Skrilla’s 2024 run of singles is going to be discussed in the history books alongside rappers that people would get mad at me for putting him next to.


tg.blk – “can’t stand it”


This is one of those songs that could be played on a loop for hours because the beat-voice combo is so intoxicating. It feels like a cool breeze, blowing in off the water on a summer morning. It feels like being surrounded by friends and family. It’s a vibe you just want to live in. No surprise here, but tg.blk is from a coastal area. She hails from Mombosa, Kenya, but as of 2021, was living in Maryland. Her total streaming discography is only 12 minutes long, she only has 3 videos on her YouTube, but you can find more of her on SoundCloud.

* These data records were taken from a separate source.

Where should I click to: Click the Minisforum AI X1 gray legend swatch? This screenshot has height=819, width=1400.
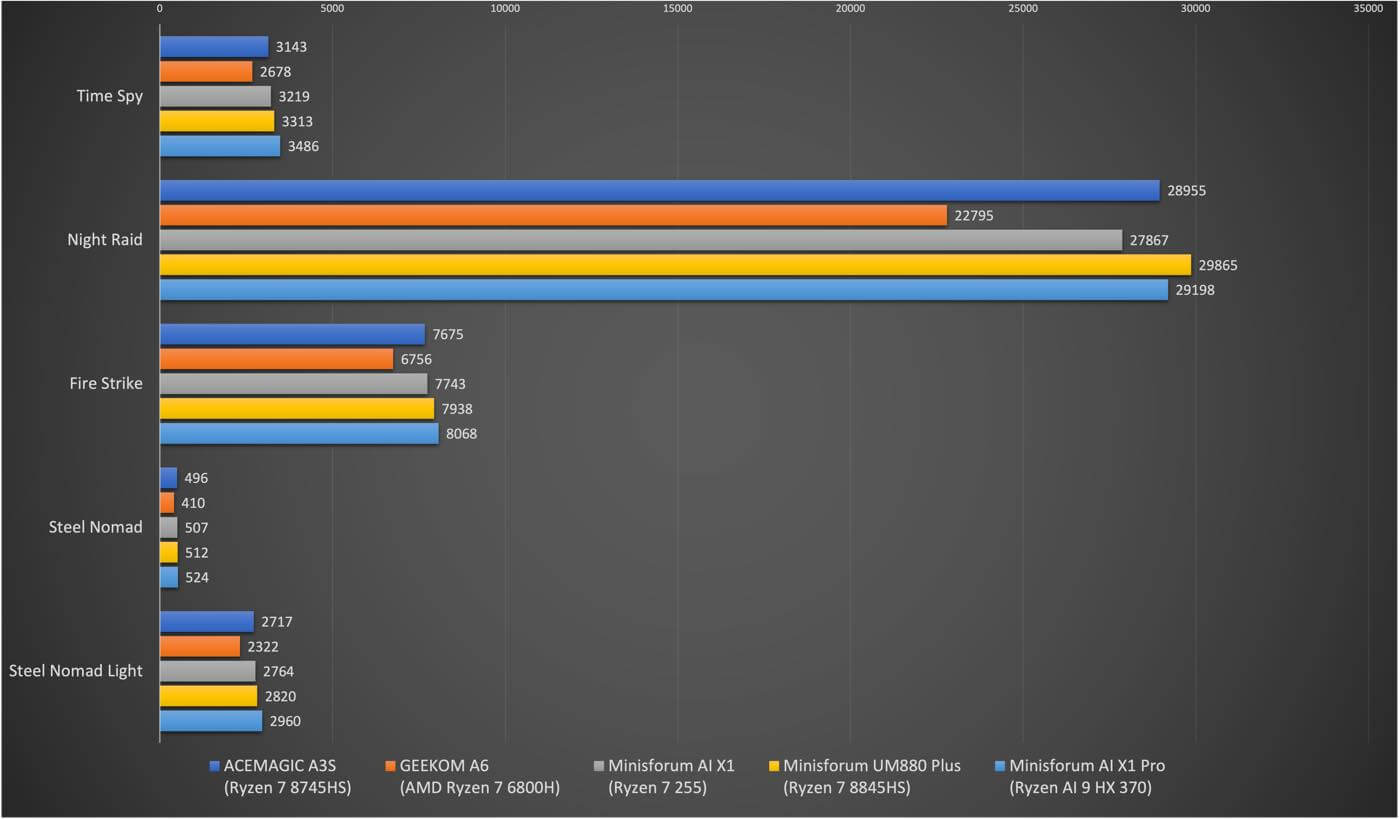pyautogui.click(x=598, y=767)
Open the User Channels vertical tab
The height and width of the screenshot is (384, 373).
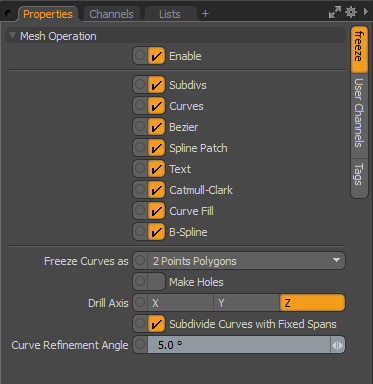pos(359,113)
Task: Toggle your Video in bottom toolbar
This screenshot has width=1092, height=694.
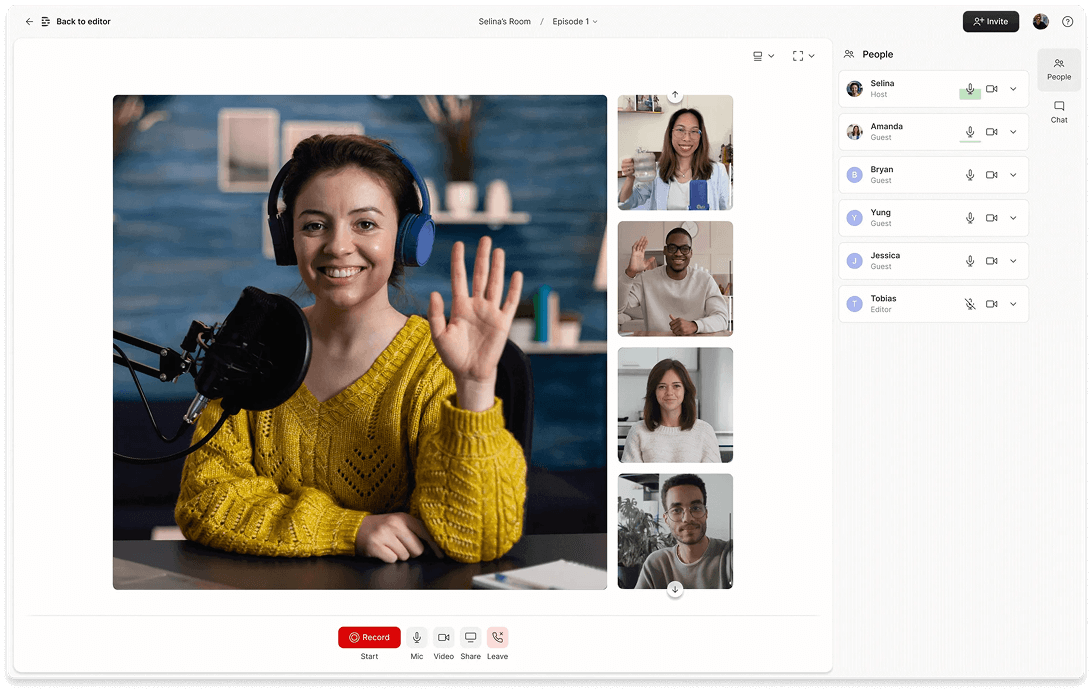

The first thing you hear on “can’t stand it,” is a Tommy Wright III sample, dripping into the beat. The first thing you see is tg’s platinum blonde wig once the video frames her up. They draw you into her hypnotic world, where her hook seemingly calms every muscle in the body and every tremor of the mind. It’s almost meditative as she sails through the loopy beat, culminating in a group of kids singing the melody. If TDE ever got their hands on tg, it’d be a wrap.


Pa Salieu – “Belly”


Pa Salieu’s music feels so fluid. It waves more than it bounces between bars, sounds, and ideas. Back from a 21-month prison stint for using a bottle (“as an offensive weapon”) to chase away someone who murdered his friend, the British Gambian rapper sounds spry as ever. “Belly,” feels like a summer jam, with strokes of inspiration. He goes through all the things the ghetto man can do (have an accountant, go to mayfair, still be humble, etc.) before he launches into a vibey hook about the come up, and having to feed the belly. It’s all delivered in a sort of patois that gives it a real regional and dialectic charm.


Maine Musik – “I Run Spider Nation 2.0”


Baton Rouge’s Maine Musik first caught my attention for declaring war on Donald Trump for trying to take his mom’s food stamps. A righteous cause if there ever was one. His co-founder of the Spider Gang label, TEC, said that the video spurred a visit from the Secret Service, where they also took him at his word that they were “on the phone with ISIS,” getting ready for war against Trump. After federal attention was placed on the pair of rappers, a serial number on a gun from a music video linked Maine to possession of stolen weapons. Maine spent 6 years behind bars on these charges, and released “I Run Spider Nation 2.0” as his second song as a free man.

The raw hunger from his early videos is still there, the bluesy tone of his voice, and the fun wordplay is strong as ever. He raps with vigor, “The clip curved like the letter C, you gon’ see me unload it,” right at the camera, over the twangy beat. He talks about the people who made excuses for moving on while he was away and levels threats that would scare ISIS were he to actually reach the organization.